County Moving Quickly To Transfer Land To Gcc

Supervisors will sell the college land to the Educational Alliance by January


By the end of the year, Gila Community College (GCC) and the Rim Country Educational Alliance (SLE) will own 54 acres between them, presently managed by the Gila County Board of Supervisors.

“If things go as planned, on Nov. 1 a quit claims deed will be on the table at the board of supervisors’ meeting (and) … a sales plan in front of them by Nov. 15,” said Don McDaniel, Gila County manager.

The community college would then own the five acres where the campus sits, plus 50 acres of vacant land — some of which would then be sold to the Alliance to build a four-year university next door.

Good news for the supervisors, but GCC board member Tom Loeffler has concerns about the impact on the community college of owning all that land.

“The reason we (GCC) have not asked to use this land is because of finances,” said Loeffler, noting that Gila County has long paid $300,000 annually to maintain the GCC facilities.

McDaniel and his county staff originally thought at the joint supervisor and GCC board meeting on Sept. 27, the transfer of land would pose numerous complications. He cautioned the board these challenges could delay the land transfer until after the beginning of the year.

Instead, McDaniel’s research proved state statutes not only supported a quit claim deed to GCC, but also a straight forward sale to the Alliance, he reported at the board meeting on Oct. 18.

“We considered this as a sale of private property, but according to statute, the SLE is like a city. State law provides (for us) the conditions to sell to the SLE as another community,” said McDaniel.
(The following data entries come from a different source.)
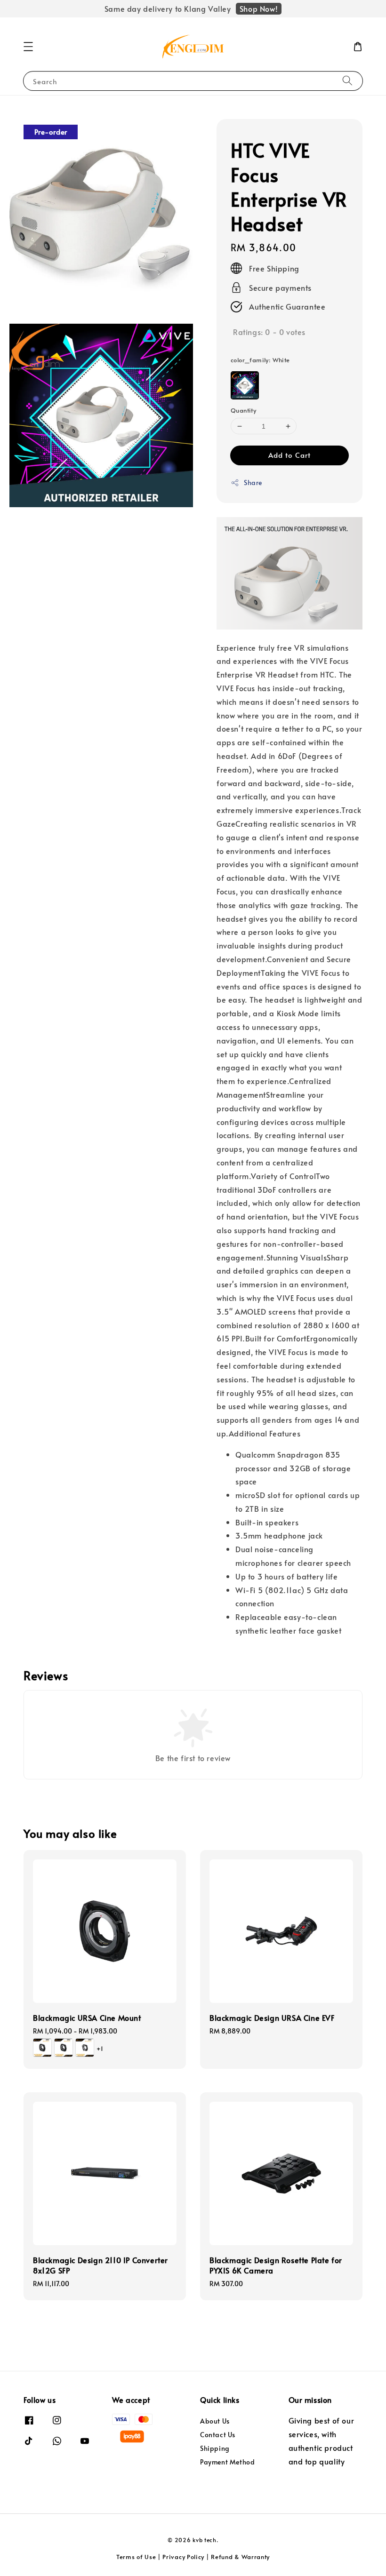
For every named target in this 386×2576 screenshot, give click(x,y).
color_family (260, 360)
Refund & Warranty (240, 2556)
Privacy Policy (183, 2556)
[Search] (347, 81)
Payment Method (227, 2461)
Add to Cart (289, 455)
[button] (28, 46)
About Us (215, 2421)
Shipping (215, 2448)
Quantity (243, 410)
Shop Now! (259, 8)
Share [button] (253, 482)
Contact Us (217, 2434)
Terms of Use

When a government entity, such as the supervisors sell property to another government entity, such as a city, the state does not require public announcements or an auction, said McDaniel. Further speeding the transfer and sale of land, the Alliance has a clear plan with drawings of how buildings would sit on the land, said McDaniel.

Already public works surveyors have laid out stakes with flags, he said.

Payson Mayor Kenny Evans has the survey paperwork on his desk. He said that if a line were drawn from Graham Ranch Road south to Highway 260, the Alliance will own everything east of that line and GCC will own everything west. The county has not determined the exact amount of acreage GCC and the Alliance will own, but approximations are that GCC will own 38 acres and the SLE 15, said Evans.

Evans gave Supervisor Shirley Dawson credit for moving the project along quickly.

“She went from being a skeptic to a real supporter after sitting down with the Alliance and having her concerns addressed,” said Evans.

Loeffler still has concerns, however. He said his primary concern revolved around finances. Especially since the $300,000 needed to maintain the buildings on the land the county manages is not included in the current budget.

“Is there any way to make this financially easier for the GCC board?” asked Loeffler. He hopes the county has a grant for economic development available.

Dawson said GCC should take over responsibility for its own facilities. “GCC must grow up and take responsibility,” she said.

McDaniel indicated that staff feels proceeds from the sale of land to the Alliance should go to the college.

Loeffler wanted to make sure that ASU would have enough land since the eastern portion of the property did not offer enough space to create a college campus. He also wanted to restrict the building of commercial or industrial buildings on the piece of land the Alliance would purchase.

Loeffler asked that a memorial trail be incorporated into any future design of the two campuses. Finally, he wanted a design for the two campuses that would create a seamless interface.

“With regards to the college maintenance, there will be income to GCC from the sale of the land,” said Dawson.